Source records
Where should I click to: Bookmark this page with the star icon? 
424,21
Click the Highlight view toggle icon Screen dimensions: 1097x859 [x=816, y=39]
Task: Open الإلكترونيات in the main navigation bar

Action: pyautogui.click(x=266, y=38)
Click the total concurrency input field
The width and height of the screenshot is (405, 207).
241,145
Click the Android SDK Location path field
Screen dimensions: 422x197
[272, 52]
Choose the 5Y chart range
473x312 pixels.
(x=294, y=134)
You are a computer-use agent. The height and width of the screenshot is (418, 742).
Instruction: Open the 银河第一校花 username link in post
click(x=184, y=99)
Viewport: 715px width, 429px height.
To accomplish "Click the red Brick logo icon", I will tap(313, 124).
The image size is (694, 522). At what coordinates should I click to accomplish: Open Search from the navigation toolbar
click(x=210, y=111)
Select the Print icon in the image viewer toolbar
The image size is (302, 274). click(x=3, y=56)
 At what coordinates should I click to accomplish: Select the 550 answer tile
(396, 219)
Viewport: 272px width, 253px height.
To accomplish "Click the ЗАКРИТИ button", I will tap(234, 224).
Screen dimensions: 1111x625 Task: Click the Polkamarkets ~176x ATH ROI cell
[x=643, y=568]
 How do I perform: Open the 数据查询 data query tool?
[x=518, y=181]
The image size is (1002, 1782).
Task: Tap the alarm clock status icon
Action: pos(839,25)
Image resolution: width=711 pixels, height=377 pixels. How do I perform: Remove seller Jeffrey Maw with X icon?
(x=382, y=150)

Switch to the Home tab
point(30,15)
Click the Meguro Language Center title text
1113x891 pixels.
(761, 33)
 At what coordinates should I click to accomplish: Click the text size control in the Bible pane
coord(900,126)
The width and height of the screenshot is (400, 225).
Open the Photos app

▶ **What the task requires**: For every line above that includes the word "Viewport", return the line.

▶ **Answer section**:
Viewport: 715px width, 429px height.
Viewport: 272px width, 253px height.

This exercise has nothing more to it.